September is the easiest, most rewarding time to be a gardener in Michigan. Weeds have slowed way down but the tomatoes are really rolling in. The yellow squash and eggplants are doing the same. Their leaves may look ratty, but my biggest garden chore is tying the plants up and harvesting their bounty every day.
Many summer flowers have given up, but the Autumn Clematis that previously did nothing but try to swamp my asparagus, is now in full gorgeous bloom with sweet, sweet scent.
The basil in the front yard shows tinges of its coming shutdown. I’m letting it flower now, since at this point it’s a toss-up whether the basil will go to seed before the frost gets it. The sage in the upper righthand corner of that picture, however, will continue to stand, proudly flavoring the stuffing and festooning the platter of the Thanksgiving turkey. It will still be leafy in the snow. I’ll trim it back in spring when the new leaves start coming out.
The zinnias and petunias will bloom until frost, and the geraniums will keep them company until I bring them inside for the winter, but I do have to start watching the weather forecasts for frost warnings.
A well-known poem of my childhood was the story of Jack Frost, who came with a paintbrush, unexpectedly and unseen in the middle of the night, and everywhere he went he left a trace of red or gold on the leaves of trees.

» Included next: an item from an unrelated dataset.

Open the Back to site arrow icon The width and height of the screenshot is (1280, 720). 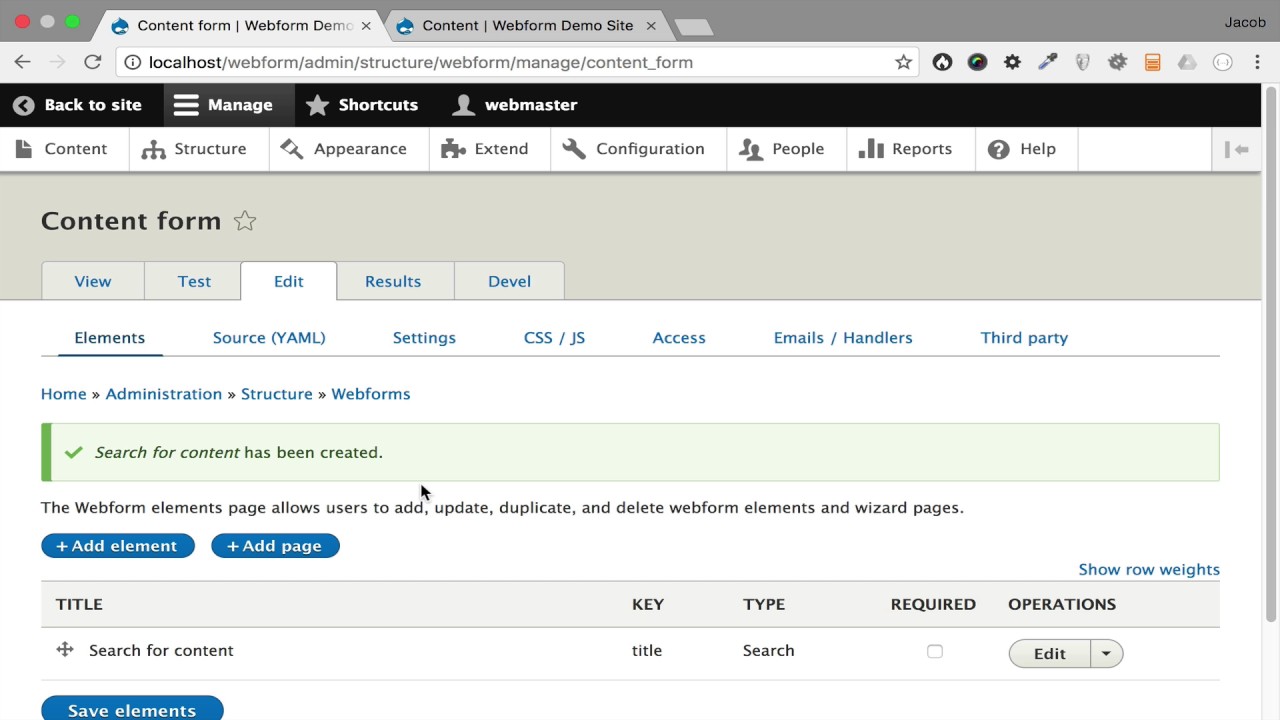[x=24, y=105]
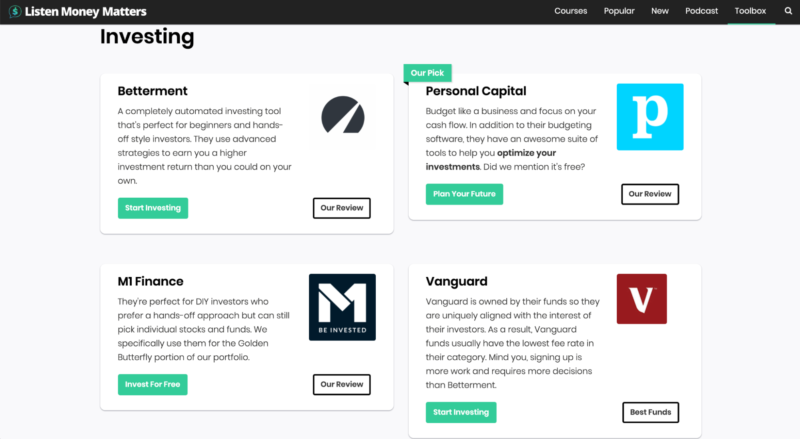Open the Courses menu item

coord(571,11)
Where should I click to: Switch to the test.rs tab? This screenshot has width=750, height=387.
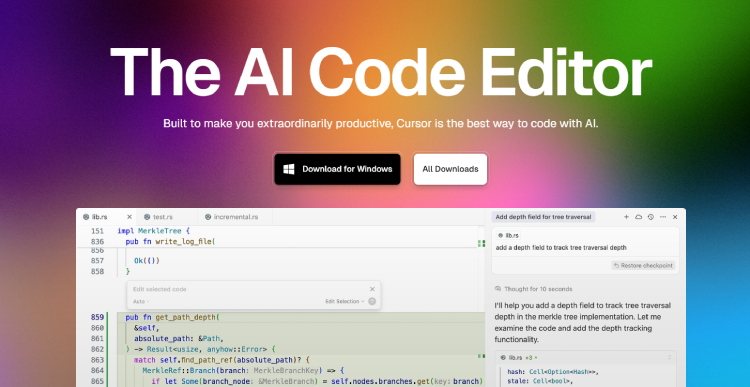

The poem never said whether his brushstrokes were deliberate, and I always imagined them as accidental. I thought Jack Frost was on his way somewhere else with that paintbrush, with something else in mind, and slopping a little color onto the trees as he went along just happened. It looked that way to me then, and it looks no more deliberate to me now, though I’ve learned, as a gardener, that the color change doesn’t necessarily come with a frost. No frost here yet, but there’s a slash of gold on the weeping cherry in the front yard, a spatter of red on the wild black cherry in the back, and I think of that paintbrush, trailing glory like grace over a world that can certainly use it.